## Try it
Give every entry again, word for word.

Dataset entries:
★ ★ ★ ★
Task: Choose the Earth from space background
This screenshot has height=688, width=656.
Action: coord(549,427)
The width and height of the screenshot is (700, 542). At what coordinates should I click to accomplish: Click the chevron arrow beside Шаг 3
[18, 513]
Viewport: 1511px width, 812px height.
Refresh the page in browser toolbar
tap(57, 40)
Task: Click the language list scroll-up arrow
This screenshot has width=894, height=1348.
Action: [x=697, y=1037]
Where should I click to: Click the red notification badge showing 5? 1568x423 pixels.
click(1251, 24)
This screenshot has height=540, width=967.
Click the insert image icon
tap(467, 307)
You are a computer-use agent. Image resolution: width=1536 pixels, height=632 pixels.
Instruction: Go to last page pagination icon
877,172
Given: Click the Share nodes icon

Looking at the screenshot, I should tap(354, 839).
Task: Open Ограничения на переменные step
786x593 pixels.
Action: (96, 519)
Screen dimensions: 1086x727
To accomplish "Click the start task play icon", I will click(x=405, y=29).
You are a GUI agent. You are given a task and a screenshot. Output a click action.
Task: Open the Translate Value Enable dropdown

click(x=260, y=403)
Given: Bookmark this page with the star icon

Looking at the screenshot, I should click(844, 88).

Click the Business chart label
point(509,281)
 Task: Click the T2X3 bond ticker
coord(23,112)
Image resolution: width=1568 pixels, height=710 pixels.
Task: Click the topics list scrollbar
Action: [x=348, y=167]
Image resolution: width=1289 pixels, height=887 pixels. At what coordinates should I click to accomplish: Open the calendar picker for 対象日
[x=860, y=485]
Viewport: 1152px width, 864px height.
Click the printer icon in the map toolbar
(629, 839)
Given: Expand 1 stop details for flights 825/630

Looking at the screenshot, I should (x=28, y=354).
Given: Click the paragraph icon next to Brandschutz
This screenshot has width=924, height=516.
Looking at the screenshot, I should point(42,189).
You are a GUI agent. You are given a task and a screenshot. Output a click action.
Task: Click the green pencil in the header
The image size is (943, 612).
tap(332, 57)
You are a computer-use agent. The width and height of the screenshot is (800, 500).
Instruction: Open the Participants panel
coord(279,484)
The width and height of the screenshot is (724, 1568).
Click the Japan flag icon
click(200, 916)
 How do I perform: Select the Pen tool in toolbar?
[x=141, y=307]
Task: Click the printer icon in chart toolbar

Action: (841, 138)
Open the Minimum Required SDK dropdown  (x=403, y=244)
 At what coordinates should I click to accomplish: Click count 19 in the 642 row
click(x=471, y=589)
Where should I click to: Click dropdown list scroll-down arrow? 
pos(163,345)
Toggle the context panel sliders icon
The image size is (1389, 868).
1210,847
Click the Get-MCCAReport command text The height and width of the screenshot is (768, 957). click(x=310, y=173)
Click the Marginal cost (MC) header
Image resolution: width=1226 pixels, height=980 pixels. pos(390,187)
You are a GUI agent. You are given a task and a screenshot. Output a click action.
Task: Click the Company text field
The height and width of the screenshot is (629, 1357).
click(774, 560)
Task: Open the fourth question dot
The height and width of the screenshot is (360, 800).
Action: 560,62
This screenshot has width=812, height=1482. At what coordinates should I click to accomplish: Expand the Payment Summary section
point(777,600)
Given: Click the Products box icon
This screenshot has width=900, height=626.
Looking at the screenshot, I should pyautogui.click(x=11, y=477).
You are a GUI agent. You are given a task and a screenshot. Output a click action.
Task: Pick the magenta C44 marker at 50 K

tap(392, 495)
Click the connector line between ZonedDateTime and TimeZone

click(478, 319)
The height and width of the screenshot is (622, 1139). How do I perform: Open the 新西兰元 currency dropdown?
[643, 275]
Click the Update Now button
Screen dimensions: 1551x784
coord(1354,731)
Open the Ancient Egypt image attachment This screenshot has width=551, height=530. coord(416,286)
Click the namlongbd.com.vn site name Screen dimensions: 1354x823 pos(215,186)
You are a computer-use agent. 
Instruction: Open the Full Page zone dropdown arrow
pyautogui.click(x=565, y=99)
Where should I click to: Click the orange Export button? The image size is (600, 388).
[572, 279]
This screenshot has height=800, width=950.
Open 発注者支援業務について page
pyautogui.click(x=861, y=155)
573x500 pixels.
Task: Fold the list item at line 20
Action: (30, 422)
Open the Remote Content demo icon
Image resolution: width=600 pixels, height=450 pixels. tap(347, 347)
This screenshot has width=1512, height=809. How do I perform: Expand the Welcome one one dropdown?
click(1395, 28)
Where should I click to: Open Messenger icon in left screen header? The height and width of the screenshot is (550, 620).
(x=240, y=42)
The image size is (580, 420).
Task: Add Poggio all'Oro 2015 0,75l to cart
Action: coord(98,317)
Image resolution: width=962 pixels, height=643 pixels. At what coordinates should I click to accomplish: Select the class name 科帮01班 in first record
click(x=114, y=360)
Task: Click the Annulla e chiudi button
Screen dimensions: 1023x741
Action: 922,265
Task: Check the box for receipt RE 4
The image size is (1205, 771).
★ ★ ★ ★
## The completed task
Task: Choose the Earth from space background
This screenshot has height=688, width=656.
Action: coord(549,427)
The width and height of the screenshot is (700, 542). At what coordinates should I click to accomplish: Click the chevron arrow beside Шаг 3
[18, 513]
Viewport: 1511px width, 812px height.
Refresh the page in browser toolbar
tap(57, 40)
Task: Click the language list scroll-up arrow
This screenshot has width=894, height=1348.
Action: [x=697, y=1037]
Where should I click to: Click the red notification badge showing 5? 1568x423 pixels.
click(1251, 24)
This screenshot has height=540, width=967.
Click the insert image icon
tap(467, 307)
You are a computer-use agent. Image resolution: width=1536 pixels, height=632 pixels.
Instruction: Go to last page pagination icon
877,172
Given: Click the Share nodes icon

Looking at the screenshot, I should tap(354, 839).
Task: Open Ограничения на переменные step
786x593 pixels.
Action: (96, 519)
Screen dimensions: 1086x727
To accomplish "Click the start task play icon", I will click(x=405, y=29).
You are a GUI agent. You are given a task and a screenshot. Output a click action.
Task: Open the Translate Value Enable dropdown

click(x=260, y=403)
Given: Bookmark this page with the star icon

Looking at the screenshot, I should click(844, 88).

Click the Business chart label
point(509,281)
 Task: Click the T2X3 bond ticker
coord(23,112)
Image resolution: width=1568 pixels, height=710 pixels.
Task: Click the topics list scrollbar
Action: [x=348, y=167]
Image resolution: width=1289 pixels, height=887 pixels. At what coordinates should I click to accomplish: Open the calendar picker for 対象日
[x=860, y=485]
Viewport: 1152px width, 864px height.
Click the printer icon in the map toolbar
(629, 839)
Given: Expand 1 stop details for flights 825/630

Looking at the screenshot, I should (x=28, y=354).
Given: Click the paragraph icon next to Brandschutz
This screenshot has width=924, height=516.
Looking at the screenshot, I should point(42,189).
You are a GUI agent. You are given a task and a screenshot. Output a click action.
Task: Click the green pencil in the header
The image size is (943, 612).
tap(332, 57)
You are a computer-use agent. The width and height of the screenshot is (800, 500).
Instruction: Open the Participants panel
coord(279,484)
The width and height of the screenshot is (724, 1568).
Click the Japan flag icon
click(200, 916)
 How do I perform: Select the Pen tool in toolbar?
[x=141, y=307]
Task: Click the printer icon in chart toolbar

Action: (841, 138)
Open the Minimum Required SDK dropdown  (x=403, y=244)
 At what coordinates should I click to accomplish: Click count 19 in the 642 row
click(x=471, y=589)
Where should I click to: Click dropdown list scroll-down arrow? 
pos(163,345)
Toggle the context panel sliders icon
The image size is (1389, 868).
1210,847
Click the Get-MCCAReport command text The height and width of the screenshot is (768, 957). click(x=310, y=173)
Click the Marginal cost (MC) header
Image resolution: width=1226 pixels, height=980 pixels. pos(390,187)
You are a GUI agent. You are given a task and a screenshot. Output a click action.
Task: Click the Company text field
The height and width of the screenshot is (629, 1357).
click(774, 560)
Task: Open the fourth question dot
The height and width of the screenshot is (360, 800).
Action: 560,62
This screenshot has width=812, height=1482. At what coordinates should I click to accomplish: Expand the Payment Summary section
point(777,600)
Given: Click the Products box icon
This screenshot has width=900, height=626.
Looking at the screenshot, I should pyautogui.click(x=11, y=477).
You are a GUI agent. You are given a task and a screenshot. Output a click action.
Task: Pick the magenta C44 marker at 50 K

tap(392, 495)
Click the connector line between ZonedDateTime and TimeZone

click(478, 319)
The height and width of the screenshot is (622, 1139). How do I perform: Open the 新西兰元 currency dropdown?
[643, 275]
Click the Update Now button
Screen dimensions: 1551x784
coord(1354,731)
Open the Ancient Egypt image attachment This screenshot has width=551, height=530. coord(416,286)
Click the namlongbd.com.vn site name Screen dimensions: 1354x823 pos(215,186)
You are a computer-use agent. 
Instruction: Open the Full Page zone dropdown arrow
pyautogui.click(x=565, y=99)
Where should I click to: Click the orange Export button? The image size is (600, 388).
[572, 279]
This screenshot has height=800, width=950.
Open 発注者支援業務について page
pyautogui.click(x=861, y=155)
573x500 pixels.
Task: Fold the list item at line 20
Action: (30, 422)
Open the Remote Content demo icon
Image resolution: width=600 pixels, height=450 pixels. tap(347, 347)
This screenshot has width=1512, height=809. How do I perform: Expand the Welcome one one dropdown?
click(1395, 28)
Where should I click to: Open Messenger icon in left screen header? The height and width of the screenshot is (550, 620).
(x=240, y=42)
The image size is (580, 420).
Task: Add Poggio all'Oro 2015 0,75l to cart
Action: coord(98,317)
Image resolution: width=962 pixels, height=643 pixels. At what coordinates should I click to accomplish: Select the class name 科帮01班 in first record
click(x=114, y=360)
Task: Click the Annulla e chiudi button
Screen dimensions: 1023x741
Action: 922,265
Task: Check the box for receipt RE 4
The image size is (1205, 771).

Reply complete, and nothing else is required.